=== Task brief ===
Write out every record again, exactly.

[Collected data]
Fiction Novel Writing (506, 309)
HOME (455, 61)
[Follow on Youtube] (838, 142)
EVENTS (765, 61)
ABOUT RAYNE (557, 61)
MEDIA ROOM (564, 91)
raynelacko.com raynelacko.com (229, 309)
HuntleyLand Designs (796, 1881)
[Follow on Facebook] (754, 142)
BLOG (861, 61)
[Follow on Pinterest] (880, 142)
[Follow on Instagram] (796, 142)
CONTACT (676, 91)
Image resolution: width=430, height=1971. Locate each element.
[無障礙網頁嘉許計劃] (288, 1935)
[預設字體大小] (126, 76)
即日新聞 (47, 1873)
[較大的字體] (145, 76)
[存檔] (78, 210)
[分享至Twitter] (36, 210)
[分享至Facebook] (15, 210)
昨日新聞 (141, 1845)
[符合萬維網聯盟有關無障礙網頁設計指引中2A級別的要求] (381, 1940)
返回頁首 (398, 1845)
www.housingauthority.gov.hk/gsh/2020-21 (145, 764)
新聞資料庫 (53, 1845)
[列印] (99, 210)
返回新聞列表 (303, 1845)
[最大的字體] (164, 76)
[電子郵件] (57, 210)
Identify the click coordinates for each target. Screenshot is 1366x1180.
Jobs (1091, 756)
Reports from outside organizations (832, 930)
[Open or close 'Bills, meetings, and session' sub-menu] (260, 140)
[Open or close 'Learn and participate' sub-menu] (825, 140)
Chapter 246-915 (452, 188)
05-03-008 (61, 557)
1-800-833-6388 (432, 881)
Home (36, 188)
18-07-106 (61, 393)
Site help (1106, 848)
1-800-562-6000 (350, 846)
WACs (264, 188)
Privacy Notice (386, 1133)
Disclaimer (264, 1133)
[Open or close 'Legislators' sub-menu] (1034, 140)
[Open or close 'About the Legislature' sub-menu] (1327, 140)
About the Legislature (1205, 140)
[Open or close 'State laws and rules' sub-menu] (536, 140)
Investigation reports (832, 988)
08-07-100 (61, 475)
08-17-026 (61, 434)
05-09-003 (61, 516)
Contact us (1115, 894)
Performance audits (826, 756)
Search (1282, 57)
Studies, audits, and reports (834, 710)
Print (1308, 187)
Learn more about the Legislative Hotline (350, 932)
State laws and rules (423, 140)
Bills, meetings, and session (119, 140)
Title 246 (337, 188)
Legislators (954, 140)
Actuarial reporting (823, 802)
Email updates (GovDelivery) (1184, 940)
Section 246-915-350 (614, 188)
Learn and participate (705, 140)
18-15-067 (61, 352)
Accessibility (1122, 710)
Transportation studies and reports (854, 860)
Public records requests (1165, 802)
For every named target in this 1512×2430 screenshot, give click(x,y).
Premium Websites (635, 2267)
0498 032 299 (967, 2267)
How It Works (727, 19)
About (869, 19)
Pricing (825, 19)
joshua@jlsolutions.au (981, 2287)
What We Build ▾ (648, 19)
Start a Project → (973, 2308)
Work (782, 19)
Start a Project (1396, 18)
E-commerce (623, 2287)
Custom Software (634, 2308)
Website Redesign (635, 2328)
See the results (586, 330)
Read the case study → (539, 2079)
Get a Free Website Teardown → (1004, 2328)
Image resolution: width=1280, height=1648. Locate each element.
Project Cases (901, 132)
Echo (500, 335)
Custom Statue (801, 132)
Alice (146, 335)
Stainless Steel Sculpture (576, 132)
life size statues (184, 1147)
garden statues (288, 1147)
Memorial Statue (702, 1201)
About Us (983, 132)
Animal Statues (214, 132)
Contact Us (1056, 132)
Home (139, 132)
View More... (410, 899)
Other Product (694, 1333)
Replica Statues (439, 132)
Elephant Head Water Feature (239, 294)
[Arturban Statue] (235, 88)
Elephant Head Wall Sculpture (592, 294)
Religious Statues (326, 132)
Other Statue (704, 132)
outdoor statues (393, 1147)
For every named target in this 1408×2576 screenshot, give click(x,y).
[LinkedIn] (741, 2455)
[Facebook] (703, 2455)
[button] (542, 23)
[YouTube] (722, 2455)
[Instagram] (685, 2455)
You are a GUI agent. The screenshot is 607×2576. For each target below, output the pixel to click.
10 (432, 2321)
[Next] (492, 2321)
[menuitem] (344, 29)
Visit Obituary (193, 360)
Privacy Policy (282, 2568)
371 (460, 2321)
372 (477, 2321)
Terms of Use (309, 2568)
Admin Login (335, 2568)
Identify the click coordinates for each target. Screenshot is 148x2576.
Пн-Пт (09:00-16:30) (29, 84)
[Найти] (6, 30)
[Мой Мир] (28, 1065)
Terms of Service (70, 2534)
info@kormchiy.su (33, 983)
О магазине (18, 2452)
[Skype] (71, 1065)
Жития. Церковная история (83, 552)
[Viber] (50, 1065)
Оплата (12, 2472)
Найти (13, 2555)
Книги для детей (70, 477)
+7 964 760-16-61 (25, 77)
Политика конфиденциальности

=== Answer for this exercise ===
Fiction Novel Writing (506, 309)
HOME (455, 61)
[Follow on Youtube] (838, 142)
EVENTS (765, 61)
ABOUT RAYNE (557, 61)
MEDIA ROOM (564, 91)
raynelacko.com raynelacko.com (229, 309)
HuntleyLand Designs (796, 1881)
[Follow on Facebook] (754, 142)
BLOG (861, 61)
[Follow on Pinterest] (880, 142)
[Follow on Instagram] (796, 142)
CONTACT (676, 91)
Image resolution: width=430, height=1971. Locate each element.
[無障礙網頁嘉許計劃] (288, 1935)
[預設字體大小] (126, 76)
即日新聞 (47, 1873)
[較大的字體] (145, 76)
[存檔] (78, 210)
[分享至Twitter] (36, 210)
[分享至Facebook] (15, 210)
昨日新聞 (141, 1845)
[符合萬維網聯盟有關無障礙網頁設計指引中2A級別的要求] (381, 1940)
返回頁首 (398, 1845)
www.housingauthority.gov.hk/gsh/2020-21 (145, 764)
新聞資料庫 (53, 1845)
[列印] (99, 210)
返回新聞列表 (303, 1845)
[最大的字體] (164, 76)
[電子郵件] (57, 210)
Identify the click coordinates for each target. Screenshot is 1366x1180.
Jobs (1091, 756)
Reports from outside organizations (832, 930)
[Open or close 'Bills, meetings, and session' sub-menu] (260, 140)
[Open or close 'Learn and participate' sub-menu] (825, 140)
Chapter 246-915 (452, 188)
05-03-008 (61, 557)
1-800-833-6388 (432, 881)
Home (36, 188)
18-07-106 (61, 393)
Site help (1106, 848)
1-800-562-6000 (350, 846)
WACs (264, 188)
Privacy Notice (386, 1133)
Disclaimer (264, 1133)
[Open or close 'Legislators' sub-menu] (1034, 140)
[Open or close 'About the Legislature' sub-menu] (1327, 140)
About the Legislature (1205, 140)
[Open or close 'State laws and rules' sub-menu] (536, 140)
Investigation reports (832, 988)
08-07-100 (61, 475)
08-17-026 (61, 434)
05-09-003 (61, 516)
Contact us (1115, 894)
Performance audits (826, 756)
Search (1282, 57)
Studies, audits, and reports (834, 710)
Print (1308, 187)
Learn more about the Legislative Hotline (350, 932)
State laws and rules (423, 140)
Bills, meetings, and session (119, 140)
Title 246 (337, 188)
Legislators (954, 140)
Actuarial reporting (823, 802)
Email updates (GovDelivery) (1184, 940)
Section 246-915-350 (614, 188)
Learn and participate (705, 140)
18-15-067 (61, 352)
Accessibility (1122, 710)
Transportation studies and reports (854, 860)
Public records requests (1165, 802)
For every named target in this 1512×2430 screenshot, give click(x,y).
Premium Websites (635, 2267)
0498 032 299 (967, 2267)
How It Works (727, 19)
About (869, 19)
Pricing (825, 19)
joshua@jlsolutions.au (981, 2287)
What We Build ▾ (648, 19)
Start a Project → (973, 2308)
Work (782, 19)
Start a Project (1396, 18)
E-commerce (623, 2287)
Custom Software (634, 2308)
Website Redesign (635, 2328)
See the results (586, 330)
Read the case study → (539, 2079)
Get a Free Website Teardown → (1004, 2328)
Image resolution: width=1280, height=1648. Locate each element.
Project Cases (901, 132)
Echo (500, 335)
Custom Statue (801, 132)
Alice (146, 335)
Stainless Steel Sculpture (576, 132)
life size statues (184, 1147)
garden statues (288, 1147)
Memorial Statue (702, 1201)
About Us (983, 132)
Animal Statues (214, 132)
Contact Us (1056, 132)
Home (139, 132)
View More... (410, 899)
Other Product (694, 1333)
Replica Statues (439, 132)
Elephant Head Water Feature (239, 294)
[Arturban Statue] (235, 88)
Elephant Head Wall Sculpture (592, 294)
Religious Statues (326, 132)
Other Statue (704, 132)
outdoor statues (393, 1147)
For every named target in this 1408×2576 screenshot, give click(x,y).
[LinkedIn] (741, 2455)
[Facebook] (703, 2455)
[button] (542, 23)
[YouTube] (722, 2455)
[Instagram] (685, 2455)
You are a GUI agent. The screenshot is 607×2576. For each target below, output the pixel to click.
10 (432, 2321)
[Next] (492, 2321)
[menuitem] (344, 29)
Visit Obituary (193, 360)
Privacy Policy (282, 2568)
371 (460, 2321)
372 (477, 2321)
Terms of Use (309, 2568)
Admin Login (335, 2568)
Identify the click coordinates for each target. Screenshot is 148x2576.
Пн-Пт (09:00-16:30) (29, 84)
[Найти] (6, 30)
[Мой Мир] (28, 1065)
Terms of Service (70, 2534)
info@kormchiy.su (33, 983)
О магазине (18, 2452)
[Skype] (71, 1065)
Жития. Церковная история (83, 552)
[Viber] (50, 1065)
Оплата (12, 2472)
Найти (13, 2555)
Книги для детей (70, 477)
+7 964 760-16-61 (25, 77)
Политика конфиденциальности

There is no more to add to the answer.